# Please can some one help me kontakt problem



## navilnav (Jan 9, 2020)

Hello did some one went through this before I am working on cubase pro with Kontakt I was working on a song I saved it , then I created a new project to work on a other one but I changed something in kontakt to do with the outputs now when I open the old project some of the tracks got removed automaticly


----------



## ericmusic67 (Jan 28, 2020)

Salut quelle version de kontakt utiliser-vous? kontakt 5 ou 6?


----------



## ericmusic67 (Jan 28, 2020)

sorry i dont speak English so i use google translate.

Hi which version of kontakt are you using? kontakt 5 or 6?

if you are using version 5 of kontakt you must check that kontakt, kontakt 8 output, kontakt 16 output are present. if the different versions of the plugin are no longer present you must reinstall them and do the search in the plugin manager. in studio menu


----------



## navilnav (Jan 28, 2020)

ericmusic67 said:


> Hi which version of kontakt are you using? kontakt 5 or 6?

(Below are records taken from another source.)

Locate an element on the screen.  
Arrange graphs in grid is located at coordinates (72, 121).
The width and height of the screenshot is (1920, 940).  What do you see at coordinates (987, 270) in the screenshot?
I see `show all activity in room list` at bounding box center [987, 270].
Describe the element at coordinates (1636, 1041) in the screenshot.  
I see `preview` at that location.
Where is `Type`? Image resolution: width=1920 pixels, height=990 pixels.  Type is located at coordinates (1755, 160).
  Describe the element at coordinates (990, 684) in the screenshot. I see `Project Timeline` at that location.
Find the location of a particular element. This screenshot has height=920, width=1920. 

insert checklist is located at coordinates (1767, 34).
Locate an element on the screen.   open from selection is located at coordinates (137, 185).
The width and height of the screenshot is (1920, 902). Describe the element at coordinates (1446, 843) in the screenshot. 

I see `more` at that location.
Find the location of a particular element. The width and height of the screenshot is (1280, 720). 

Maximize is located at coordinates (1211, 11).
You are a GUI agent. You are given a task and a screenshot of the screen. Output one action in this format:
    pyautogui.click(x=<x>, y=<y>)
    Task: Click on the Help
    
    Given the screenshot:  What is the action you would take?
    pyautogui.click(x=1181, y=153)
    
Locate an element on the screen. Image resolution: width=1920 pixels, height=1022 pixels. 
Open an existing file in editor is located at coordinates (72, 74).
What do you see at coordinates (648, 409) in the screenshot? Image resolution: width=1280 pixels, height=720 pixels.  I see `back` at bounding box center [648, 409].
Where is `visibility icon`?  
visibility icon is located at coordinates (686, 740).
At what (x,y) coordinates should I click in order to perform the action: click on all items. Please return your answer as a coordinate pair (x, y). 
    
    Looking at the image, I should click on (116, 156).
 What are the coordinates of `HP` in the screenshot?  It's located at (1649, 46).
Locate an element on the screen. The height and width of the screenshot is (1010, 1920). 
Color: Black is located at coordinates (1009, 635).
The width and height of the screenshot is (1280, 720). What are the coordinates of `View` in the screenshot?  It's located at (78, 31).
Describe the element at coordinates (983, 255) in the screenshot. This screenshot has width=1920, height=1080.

Hello sorry I fixed the problem I am using 6 I re installed the application then working


----------



## ericmusic67 (Jan 28, 2020)

if you are using version 6 you must open the outputs menu to activate them see screenshots


----------



## ericmusic67 (Jan 28, 2020)

ok! super!

see you soon


----------



## navilnav (Jan 28, 2020)

ericmusic67 said:


> ok! super!
> 
> see you soon


Thank you I did all of this as well thank you anyway


----------